• Task to complete: Could you give back the material starting with the line that contains "Save the notebook using the floppy disk icon" and going on through the line that contains "Image resolution: width=550", swapping "notebook" for "document" and leaving all else unchanged? Return only those lines.

• Data entries:
•••••

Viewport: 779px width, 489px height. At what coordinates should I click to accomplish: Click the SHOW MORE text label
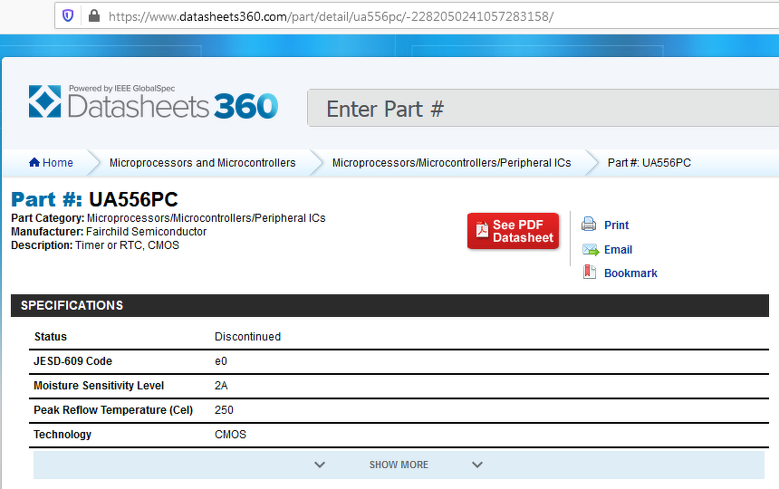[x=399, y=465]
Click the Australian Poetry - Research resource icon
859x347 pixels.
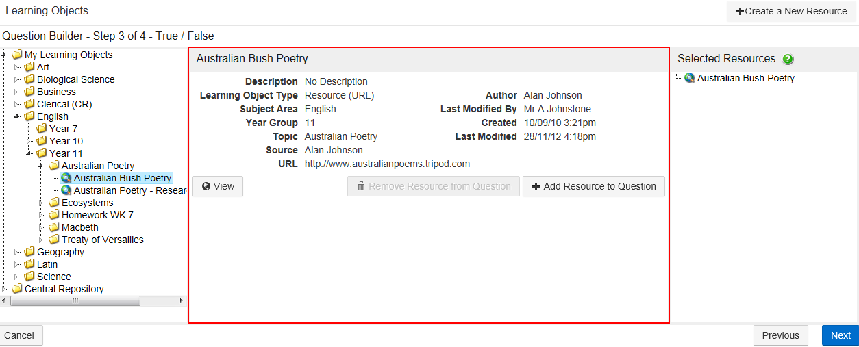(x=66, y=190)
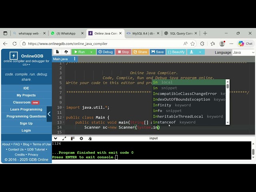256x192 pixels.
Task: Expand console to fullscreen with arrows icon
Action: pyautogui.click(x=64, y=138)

•••••

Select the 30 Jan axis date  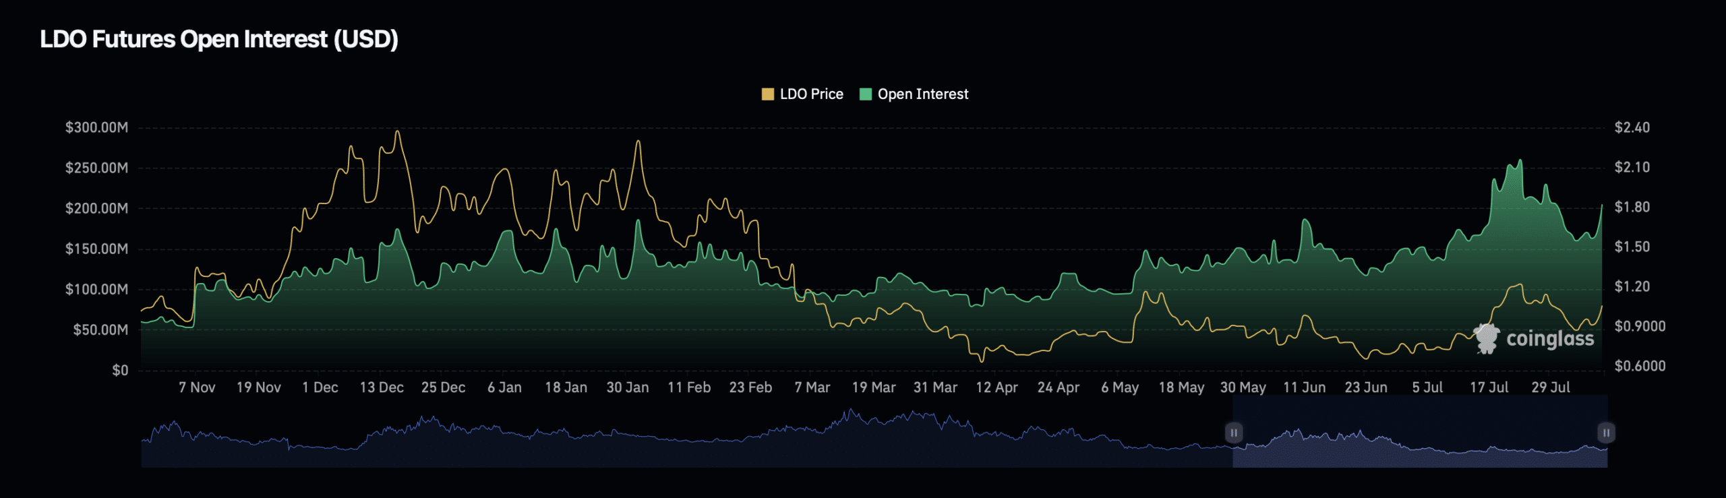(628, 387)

•••••

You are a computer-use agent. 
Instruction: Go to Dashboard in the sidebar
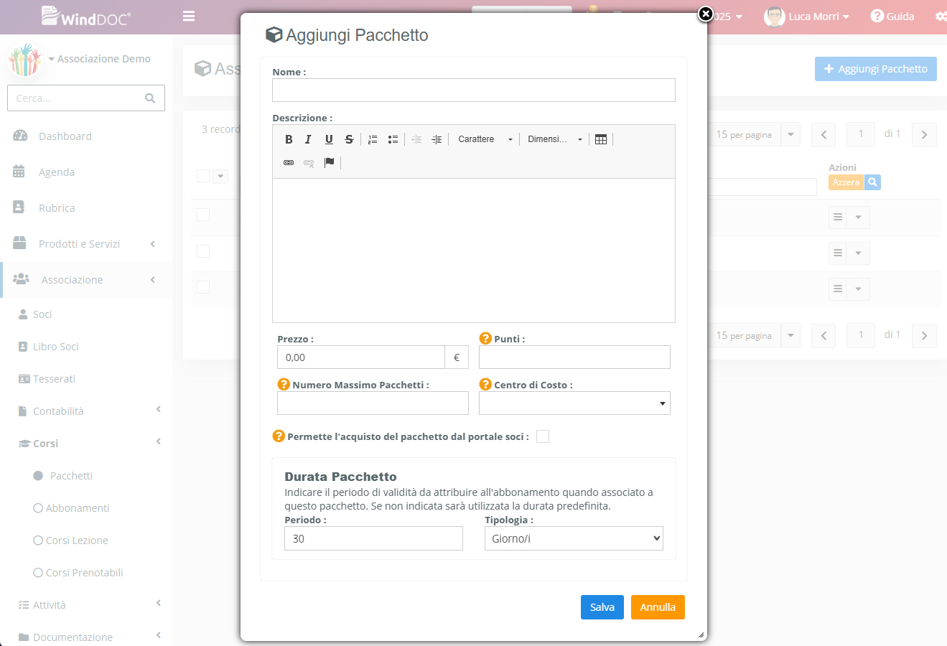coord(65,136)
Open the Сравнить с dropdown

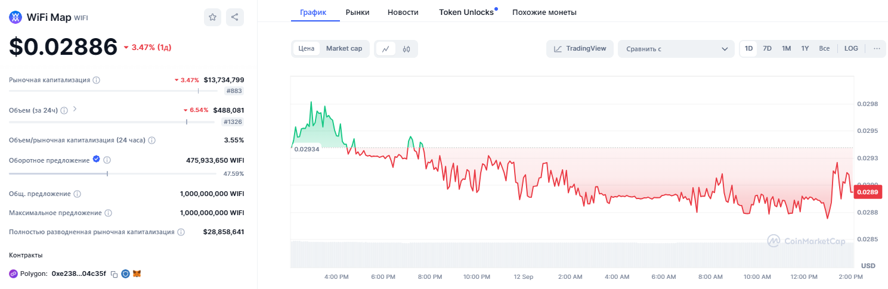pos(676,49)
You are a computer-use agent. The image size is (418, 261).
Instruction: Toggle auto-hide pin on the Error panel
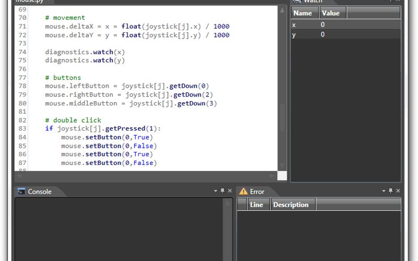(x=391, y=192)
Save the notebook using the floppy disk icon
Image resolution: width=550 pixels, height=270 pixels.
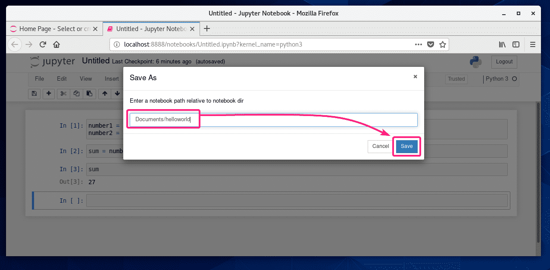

•••••

• Answer to the problem:
Save the document using the floppy disk icon
Image resolution: width=550 pixels, height=270 pixels.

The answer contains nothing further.